L’ipotesi peggiore si sta materializzando. Non che Milan e Inter, o meglio RedBird e Oaktree, i due fondi internazionali che controllano i club, non l’avessero presa in considerazione, ma probabilmente neanche nelle loro proiezioni più pessimistiche ipotizzavano un intervento così celere della Procura di Milano.
A neanche sei mesi dal rogito del novembre 2025, infatti, il progetto stadio di proprietà rischia la paralisi e, di conseguenza, anche i piani a lungo termine che prevedevano un deciso cambio di marcia in termini di ricavi. Dati ufficiali non esistono, ma secondo le stime più accreditate, grazie al nuovo impianto, ciascun club potrebbe arrivato a guadagnare tra biglietti, hospitality, eventi extracalcistici e diritti pubblicitari circa 100 milioni di euro in più all’anno. Non solo. Perché lo stadio cambierebbe l’appeal delle società. O meglio, la loro «vendibilità». In altre parole, RedBird e Oaktree, che per mestiere investono con l’obiettivo di guadagnare percentuali a doppia cifra rispetto a ogni asset che mettono in portafoglio, avrebbero risorse in canna decisamente più profittevoli.
E adesso? Forse è ancora presto per capire se l’indagine per la presunta procedura pilotata dai vertici del Comune di Milano con advisor e consulenti di rossoneri e nerazzurri possa portare all’annullamento dell’operazione, ma lo scenario più catastrofico prevede l’attivazione dello scudo penale. La clausola, non a caso fortemente voluta dai due club, che prevede la possibilità di rescindere dal contratto nel caso di «indagini o procedimenti penali che impediscano l’inizio dei lavori nei tempi concordati. O che mettano in discussione la bancabilità del progetto».
Perché, è bene ricordarlo, San Siro è stato ceduto per 197 milioni di euro, ma il progetto complessivo di riqualificazione e ristrutturazione dell’area prevede un esborso di circa 1,5 miliardi che verrà in buona parte finanziato attraverso un maxi-prestito bancario.

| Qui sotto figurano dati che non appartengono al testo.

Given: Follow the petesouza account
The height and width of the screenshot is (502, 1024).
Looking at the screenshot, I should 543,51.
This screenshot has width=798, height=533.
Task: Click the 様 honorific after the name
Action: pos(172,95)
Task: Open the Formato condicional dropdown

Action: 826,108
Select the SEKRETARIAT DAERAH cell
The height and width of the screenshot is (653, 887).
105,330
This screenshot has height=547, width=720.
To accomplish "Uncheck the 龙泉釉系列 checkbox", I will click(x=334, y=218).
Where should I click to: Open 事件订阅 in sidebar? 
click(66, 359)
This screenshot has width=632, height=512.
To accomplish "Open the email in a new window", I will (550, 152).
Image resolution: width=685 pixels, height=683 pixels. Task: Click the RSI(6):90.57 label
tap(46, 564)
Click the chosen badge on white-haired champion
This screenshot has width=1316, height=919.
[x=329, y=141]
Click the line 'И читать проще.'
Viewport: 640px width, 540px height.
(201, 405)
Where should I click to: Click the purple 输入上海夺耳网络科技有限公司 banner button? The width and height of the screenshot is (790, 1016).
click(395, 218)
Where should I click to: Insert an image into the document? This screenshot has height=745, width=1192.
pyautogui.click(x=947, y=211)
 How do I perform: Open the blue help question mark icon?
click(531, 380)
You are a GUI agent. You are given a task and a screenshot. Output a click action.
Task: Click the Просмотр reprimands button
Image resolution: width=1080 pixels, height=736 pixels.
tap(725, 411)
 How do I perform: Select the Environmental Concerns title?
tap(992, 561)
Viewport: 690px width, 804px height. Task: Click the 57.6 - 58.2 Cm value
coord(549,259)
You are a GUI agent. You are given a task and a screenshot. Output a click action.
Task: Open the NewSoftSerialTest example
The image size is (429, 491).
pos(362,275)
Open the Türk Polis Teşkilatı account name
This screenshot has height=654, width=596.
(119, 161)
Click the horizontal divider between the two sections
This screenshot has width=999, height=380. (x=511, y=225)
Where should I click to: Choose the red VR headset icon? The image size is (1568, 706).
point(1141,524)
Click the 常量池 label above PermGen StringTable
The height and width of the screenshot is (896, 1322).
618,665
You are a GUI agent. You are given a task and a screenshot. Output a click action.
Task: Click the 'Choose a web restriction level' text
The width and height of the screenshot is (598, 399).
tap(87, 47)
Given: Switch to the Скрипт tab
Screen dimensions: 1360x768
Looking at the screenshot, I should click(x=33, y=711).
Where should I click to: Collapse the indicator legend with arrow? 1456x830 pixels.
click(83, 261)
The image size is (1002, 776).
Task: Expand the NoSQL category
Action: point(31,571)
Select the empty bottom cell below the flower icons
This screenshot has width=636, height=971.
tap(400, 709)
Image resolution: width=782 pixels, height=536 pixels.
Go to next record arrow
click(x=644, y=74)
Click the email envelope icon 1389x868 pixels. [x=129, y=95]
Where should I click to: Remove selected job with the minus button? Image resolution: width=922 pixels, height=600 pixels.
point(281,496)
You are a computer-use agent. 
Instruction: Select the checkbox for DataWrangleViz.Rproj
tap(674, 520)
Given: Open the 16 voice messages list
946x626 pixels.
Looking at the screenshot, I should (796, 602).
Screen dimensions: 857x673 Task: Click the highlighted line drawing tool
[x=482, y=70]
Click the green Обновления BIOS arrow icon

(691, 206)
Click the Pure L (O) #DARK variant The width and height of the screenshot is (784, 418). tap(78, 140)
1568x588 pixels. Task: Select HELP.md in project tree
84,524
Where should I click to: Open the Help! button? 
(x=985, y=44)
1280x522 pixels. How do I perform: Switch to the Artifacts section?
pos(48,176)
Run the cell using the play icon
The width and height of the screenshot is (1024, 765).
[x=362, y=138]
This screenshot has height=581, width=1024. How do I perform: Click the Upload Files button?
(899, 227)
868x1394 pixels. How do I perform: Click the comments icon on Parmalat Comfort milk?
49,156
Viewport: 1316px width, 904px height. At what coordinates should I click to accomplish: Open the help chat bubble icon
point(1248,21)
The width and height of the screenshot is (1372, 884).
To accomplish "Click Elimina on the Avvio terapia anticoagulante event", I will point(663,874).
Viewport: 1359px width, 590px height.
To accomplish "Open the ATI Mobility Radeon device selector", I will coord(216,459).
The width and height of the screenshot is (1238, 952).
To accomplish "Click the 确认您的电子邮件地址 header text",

Una prima tranche da circa 350 milioni di euro sarebbe stata garantita da un pool di istituti che vede in prima fila Goldman Sachs, Jp Morgan, Banco Bpm e Bper. Ma è solo l’inizio. Certo che se il progetto dovesse entrare anche solo nella fase di stand by, tutto il castello di fidi che Redbird e Oaktree stanno da tempo mettendo in piedi rischierebbe di saltare. La Verità ha provato a chiedere un commento ai fondi: di loro sono soliti mantenere una certa riservatezza e, vista la delicatezza del momento, non si sono smentiti.
Certo, va ricordato che in conformità con quanto previsto dalla Legge stadi, il contratto di compravendita prevede una responsabilità del Comune di Milano in caso di inadempienza. Con la possibilità di chiedere «la restituzione delle somme versate», «il rimborso delle spese documentate, fino a un massimo di 20 milioni di euro» e «l’esonero dal pagamento di qualsiasi indennità per l’utilizzo dello Stadio Meazza, per un periodo massimo di due anni».
Un ulteriore bel guaio per il Comune e un risarcimento sostanzioso per i due club che difficilmente, però, basterà a RedBird e Oaktree. I due proprietari che lottano ormai da anni per trovare un equilibrio tra ambizioni sportive e conti di Milan e Inter e che pensavano di aver finalmente svoltato grazie all’operazione stadio.
Se la ricerca di un nuovo impianto dovesse tornare al punto di partenza, anche i loro progetti sulle due sponde opposte dei Navigli potrebbero cambiare. Ma, forse, stiamo correndo troppo in fretta.